[Screenshot grounding data]
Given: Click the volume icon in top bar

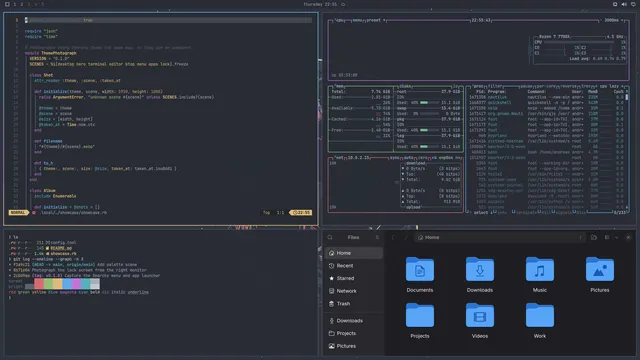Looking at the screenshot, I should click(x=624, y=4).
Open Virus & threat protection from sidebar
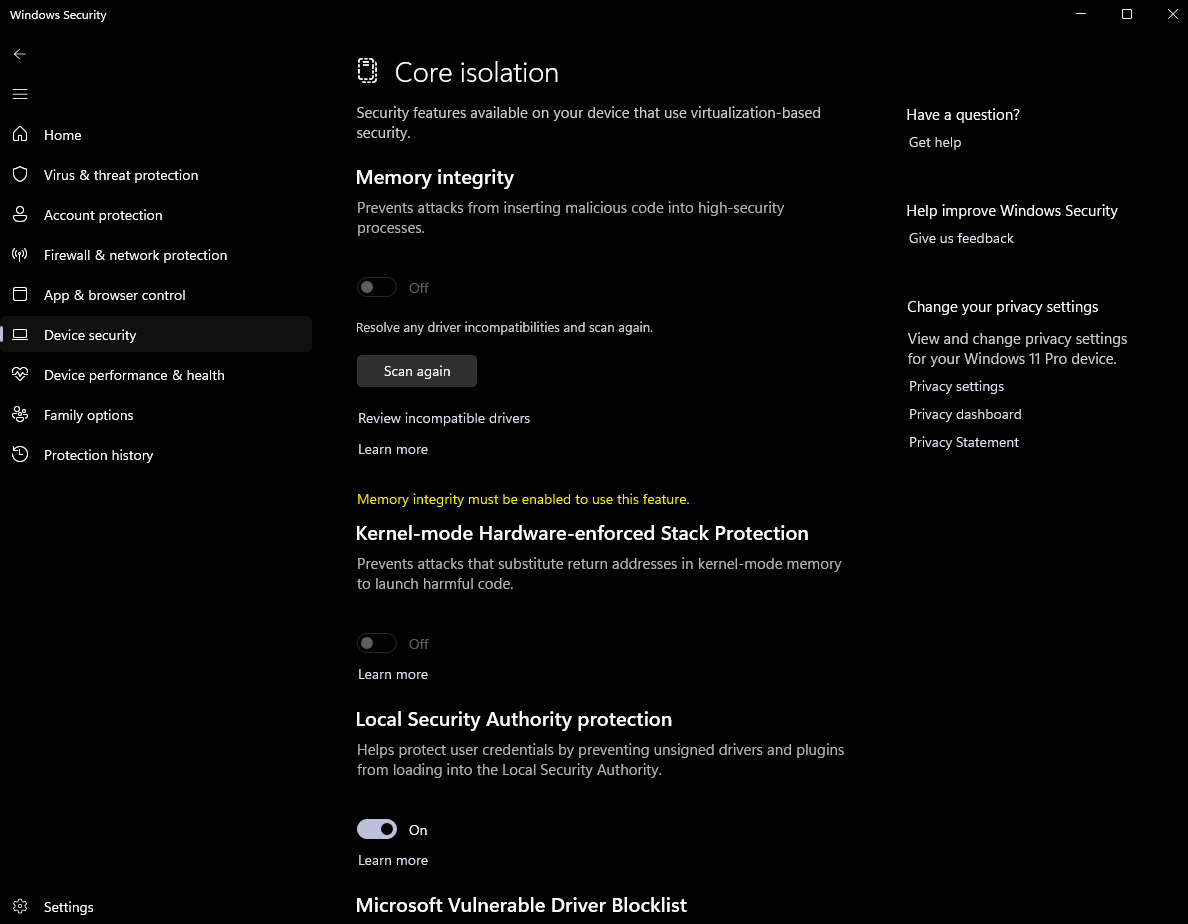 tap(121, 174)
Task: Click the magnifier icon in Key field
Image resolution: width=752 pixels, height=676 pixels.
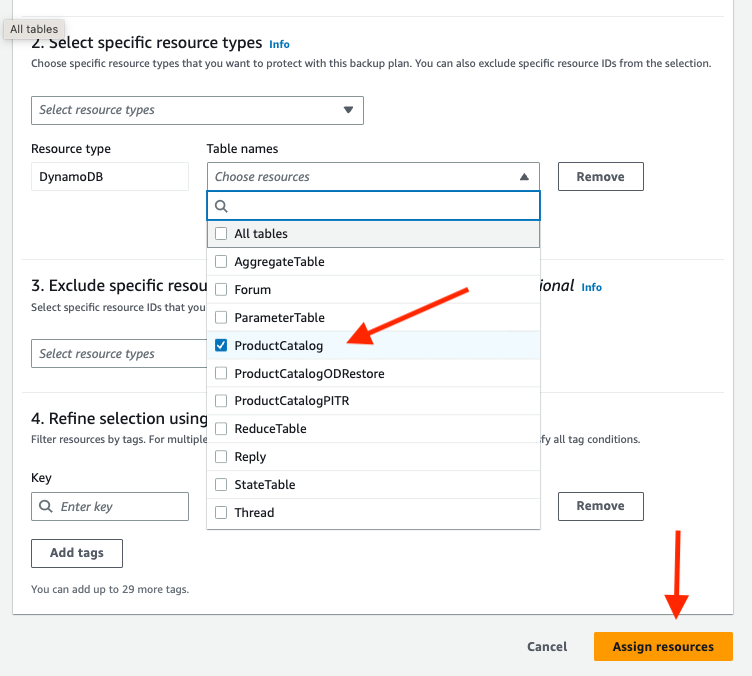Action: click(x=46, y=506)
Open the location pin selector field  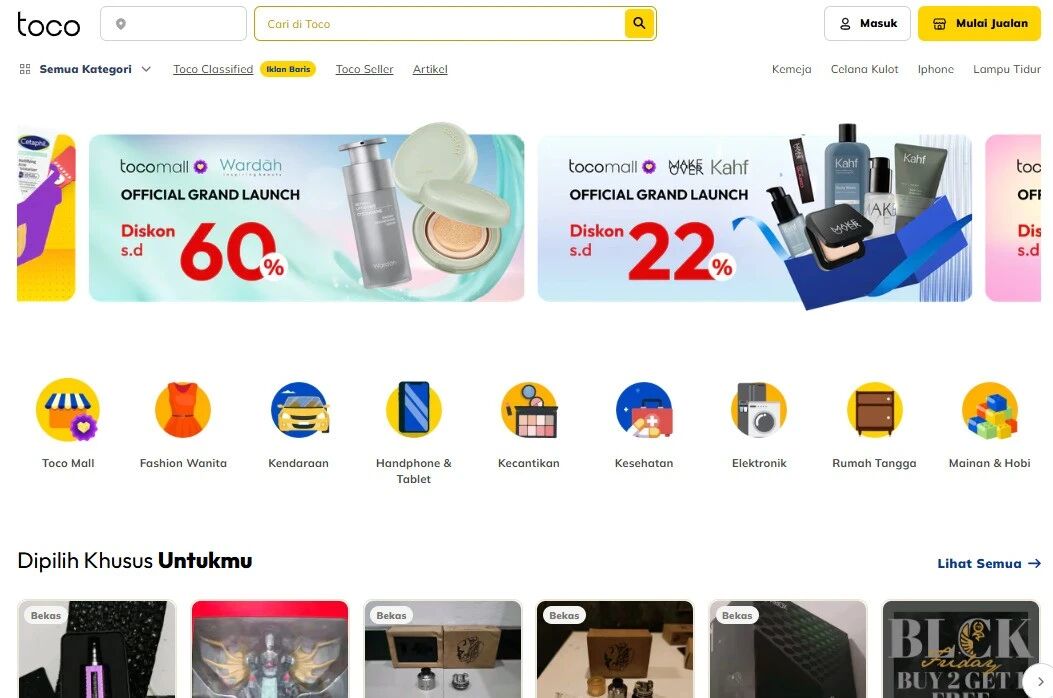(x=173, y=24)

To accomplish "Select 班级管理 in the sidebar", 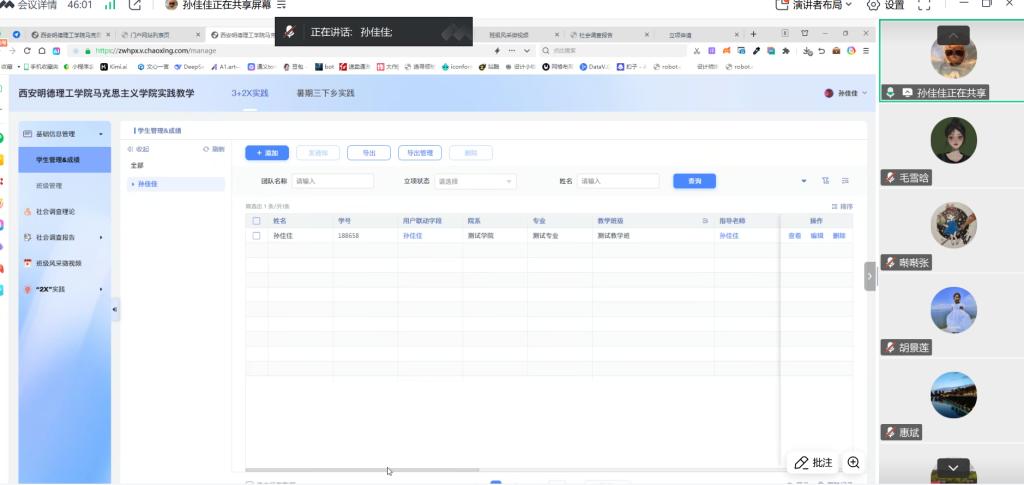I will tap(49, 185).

==

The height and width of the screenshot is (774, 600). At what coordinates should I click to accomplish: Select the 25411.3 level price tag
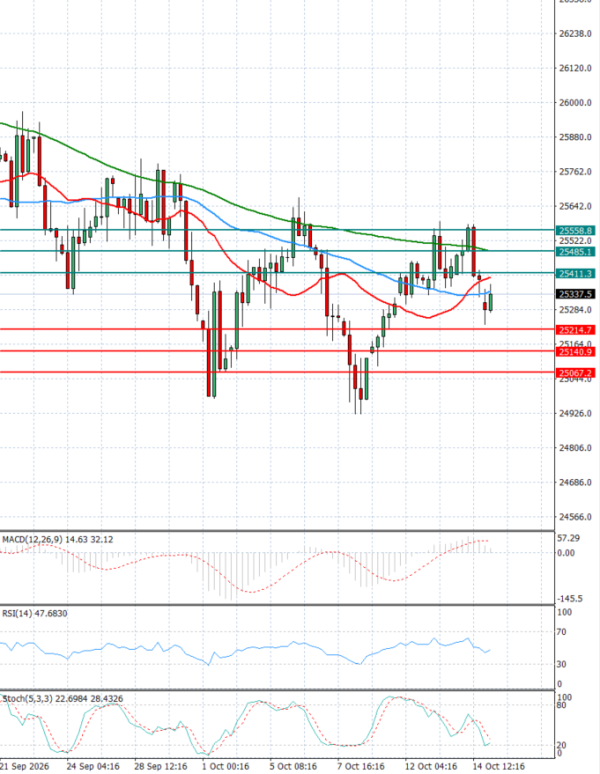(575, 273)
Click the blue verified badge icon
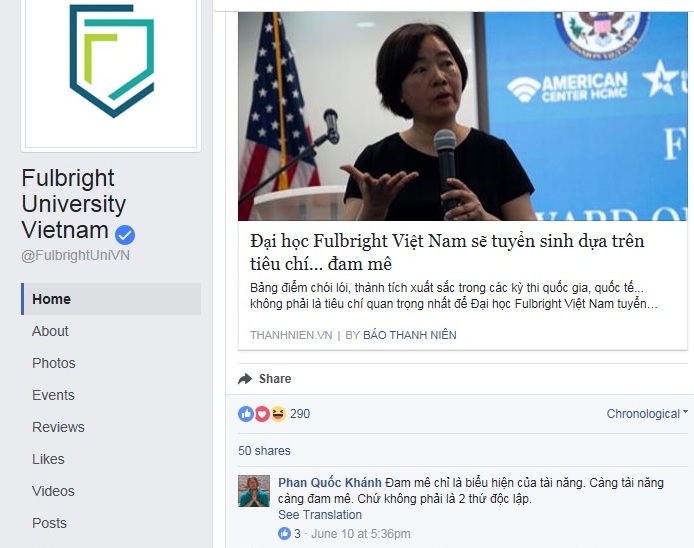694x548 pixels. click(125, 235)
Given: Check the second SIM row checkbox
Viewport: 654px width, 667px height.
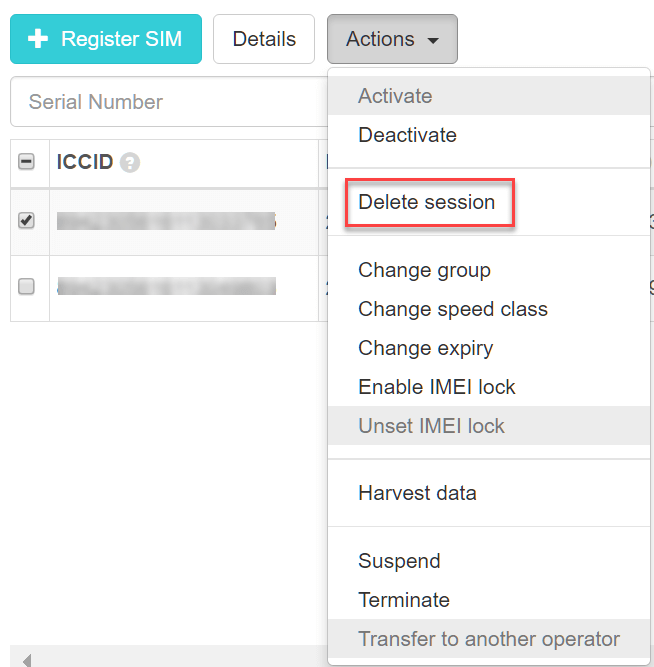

■ **WHAT TO DO**:
The lines to copy exactly start with the line above that has "Click the blue verified badge icon" and go on through the line that has "Viewport: 654px width, 667px height."; please include both, add nothing else, and omit the pictures.

■ **RESULT BELOW**:
Click the blue verified badge icon
694x548 pixels. click(125, 235)
Given: Check the second SIM row checkbox
Viewport: 654px width, 667px height.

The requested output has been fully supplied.